Berdasarkan laiseg yang dilakukan bisa diakatakan sebagian besar dari siswa dalam kelas memahami akan materi layanan yang diberikan. Siswa merasa senang saat diberi layanan karena anak merasa berbeda cara mengajarnya dan anak cenderung merasa asik karena dapat mengerti lebih jauh mengenai cita – cita (pemberian layanan pertama), peran laki – laki dan perempan (pemberian layanan kedua), dan tidak mudah putus asa ketika mengalami kegagalan (pemberian layanan ketiga).
Dalam pelaksanaannya dapat dikatakan kurang menarik karena beberapa fasilitas yang seharusnya diperlukan, dalam pelaksanaannya tidak dapat menggunakan fasilitas seperti LCD hal tersebut dikarenakan tidak adanya fasilitas dari sekolah untuk menggunakan LCD jadi dalam pemberian layanan hanya secara manual, namun cukup baik respon dari siswa kelas 4 tersebut sehingga ketiga proses pemberian layanan dapat berjalan dengan lancar.


BAB V
PENUTUP
    
       A.      Simpulan
Dari hasil praktik bimbingan belajar di SD yang dilakukan masalah belajar anak SD masih menjadi suatu masalah dalam kehidupan siswa sehingga perlu adanya penanganan dan pengembangan yang lebih baik dari guru mata pelajaran selaku guru yang dekat dengan siswa saat disekolah. Informasi tentang hal luar akademik maupun non akademik sangat dibutuhkan oleh anak SD hal ini dimaksudkan supaya berpengaruh positif dalam proses pembelajaran.
Dalam memberikan layanan, mahasiswa terjadi banyak kendala yang biasa muncul didalamnya baik itu dari pemberi layanan, strategi layanan, penenerima layanan (siswa), atau sarana dan media yang mendukung mulai dari tempat, parlengkapan dan sebagainya sehingga perlu diperlukan perencanaan yang baik.

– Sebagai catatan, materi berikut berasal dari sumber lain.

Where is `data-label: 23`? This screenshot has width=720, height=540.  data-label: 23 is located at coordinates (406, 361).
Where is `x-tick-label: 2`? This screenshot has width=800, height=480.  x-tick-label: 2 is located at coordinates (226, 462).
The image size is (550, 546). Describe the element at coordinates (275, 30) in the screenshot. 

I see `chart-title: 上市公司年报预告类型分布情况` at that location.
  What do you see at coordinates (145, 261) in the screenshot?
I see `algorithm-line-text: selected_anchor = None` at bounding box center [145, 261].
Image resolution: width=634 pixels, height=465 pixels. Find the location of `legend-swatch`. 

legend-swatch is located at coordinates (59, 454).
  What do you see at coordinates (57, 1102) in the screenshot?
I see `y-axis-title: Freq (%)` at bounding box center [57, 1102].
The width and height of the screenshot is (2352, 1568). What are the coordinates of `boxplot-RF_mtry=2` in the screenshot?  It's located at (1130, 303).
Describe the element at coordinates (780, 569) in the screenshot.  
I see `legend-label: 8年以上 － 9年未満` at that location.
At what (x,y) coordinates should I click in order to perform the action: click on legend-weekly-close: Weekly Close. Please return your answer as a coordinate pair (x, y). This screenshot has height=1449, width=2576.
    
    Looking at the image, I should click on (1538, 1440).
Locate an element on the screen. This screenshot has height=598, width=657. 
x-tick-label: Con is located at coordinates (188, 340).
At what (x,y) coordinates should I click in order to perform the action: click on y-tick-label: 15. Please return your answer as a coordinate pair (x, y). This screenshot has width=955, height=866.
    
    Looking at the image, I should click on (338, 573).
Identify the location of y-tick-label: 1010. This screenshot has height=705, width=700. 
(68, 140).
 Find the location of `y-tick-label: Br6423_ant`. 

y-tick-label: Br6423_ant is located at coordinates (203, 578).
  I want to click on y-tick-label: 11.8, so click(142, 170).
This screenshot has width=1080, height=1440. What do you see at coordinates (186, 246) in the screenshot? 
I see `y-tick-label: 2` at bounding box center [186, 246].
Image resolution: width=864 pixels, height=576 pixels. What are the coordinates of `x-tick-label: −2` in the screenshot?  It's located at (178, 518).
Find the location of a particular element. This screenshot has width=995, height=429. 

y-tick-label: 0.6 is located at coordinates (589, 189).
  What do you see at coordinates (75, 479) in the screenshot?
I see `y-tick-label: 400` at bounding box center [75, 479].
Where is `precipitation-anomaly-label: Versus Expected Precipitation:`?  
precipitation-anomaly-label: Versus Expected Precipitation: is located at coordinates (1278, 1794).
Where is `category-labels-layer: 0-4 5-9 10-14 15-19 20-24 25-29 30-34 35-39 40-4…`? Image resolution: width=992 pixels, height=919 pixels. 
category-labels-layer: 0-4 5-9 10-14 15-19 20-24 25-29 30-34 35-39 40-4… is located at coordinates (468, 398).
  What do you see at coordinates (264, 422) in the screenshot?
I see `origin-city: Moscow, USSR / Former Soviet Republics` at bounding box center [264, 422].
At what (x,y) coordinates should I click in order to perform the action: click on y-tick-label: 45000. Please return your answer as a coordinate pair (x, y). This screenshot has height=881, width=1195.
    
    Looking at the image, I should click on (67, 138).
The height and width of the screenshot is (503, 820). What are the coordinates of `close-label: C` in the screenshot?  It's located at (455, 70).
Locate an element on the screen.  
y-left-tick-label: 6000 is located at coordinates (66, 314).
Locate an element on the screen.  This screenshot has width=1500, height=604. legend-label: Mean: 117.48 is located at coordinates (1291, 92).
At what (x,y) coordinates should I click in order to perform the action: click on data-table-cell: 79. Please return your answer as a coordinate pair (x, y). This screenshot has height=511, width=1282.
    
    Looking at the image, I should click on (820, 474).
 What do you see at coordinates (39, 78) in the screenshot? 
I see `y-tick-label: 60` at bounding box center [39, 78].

Sehingga apa yang diperoleh dalam masalah seperti ini hendak lebih diperhatikan sehingga siswa dapat memperoleh layanan yang memuaskan dan layanan pun dapat tersampaikan dengan optimal.

      B.     Saran
1.        Bagi wali kelas hendaknya lebih sering melakukan pendekatan secara pribadi kepada siswa agar dapat melakukan pencegahan timbulnya permasalahan dan mengatasinya dengan tindakan yang efektif.
2.        Bagi Praktikan dengan praktik Bimbingan belajar di SD ini menjadi pengetahuan tambahan dan sebagai penerapan ilmu pengetahuan yang telah diperoleh selama perkuliahan di jurusan Bimbingan dan Konseling.




1 komentar:

Cahaya Sari mengatakan...

untuk konseling individunya diambil dari tes instrumen tersebut bagaimana?